A panting cat looks like the picture you described and always makes veterinarians suspicious of cardiovascular disease or other metabolic problems. Wheezing is often a warning sign that the cat is under cardiopulmonary stress and may have arrhythmias, hypertrophic cardiomyopathy, or heart failure. Wheezing can also occur in cats with lung disease and hyperthyroidism, an increase in thyroid hormone production.
There are many stories of cat owners who notice their cat is panting and a week later the cat dies from heart complications or a thrombus (blood clot) caused by heart disease. These are terrifying stories that will remind us not to ignore a panting cat. I will also tell you that wheezing can be normal behavior when it occurs in a young cat after a period of rough play, or in a cat in a stressful situation, or in a healthy cat that has been exposed to extreme heat and humidity.
Cats are like dogs in that they cannot sweat freely to dissipate heat. They rely on the small surfaces of the foot pads and the skin of their ears to evaporate. Wheezing helps lower body heat in overheated cats. The difference between cats and dogs is that cats look for cool spots on hot days and don’t exert themselves naturally when the outside temperatures start to rise. Hence, we usually don’t see cats panting. Overheating in cats is usually a man-made situation caused by poorly ventilated homes, traveling in a hot car, or the lack of a shady place to rest.
If your cat is on a hot day or if he’s stressed, the color of the cat’s tongue can tell if he’s in trouble.

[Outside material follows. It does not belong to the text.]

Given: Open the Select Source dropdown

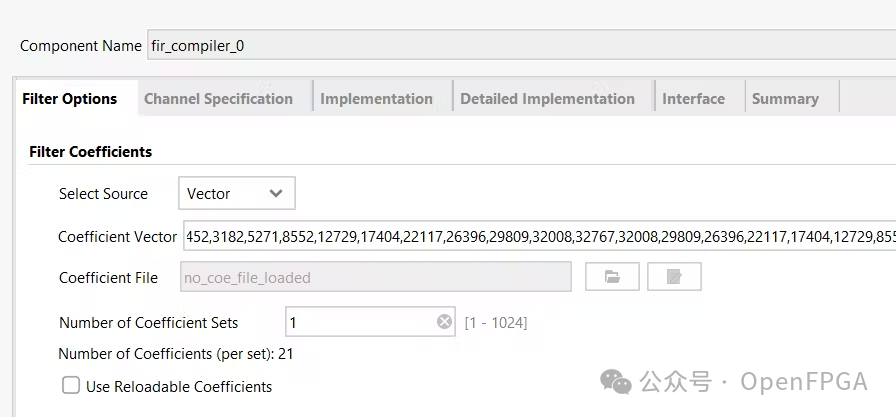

If the tongue is light pink there is less to worry, but if the tongue is bluish or dark there is definitely a problem and you should take care of your pet right away.
However, if your cat is panting during normal, day-to-day activities, it should be checked out immediately. Let your vet know about the circumstances surrounding wheezing, including information about general attitude, appetite, and stress levels. I always recommend a minimal blood chemistry workup, chest x-ray, and electrocardiogram for a cat with wheezing episodes. And since some cardiovascular diseases like HCM may not be audible during auscultation with a stethoscope, I recommend an echocardiogram (ultrasound of the heart) which is the gold standard in diagnosing cardiovascular disease. An “echo” enables the cardiologist or radiologist to directly visualize the heart, the wall thickness, the valve function and the possibility of a clot forming.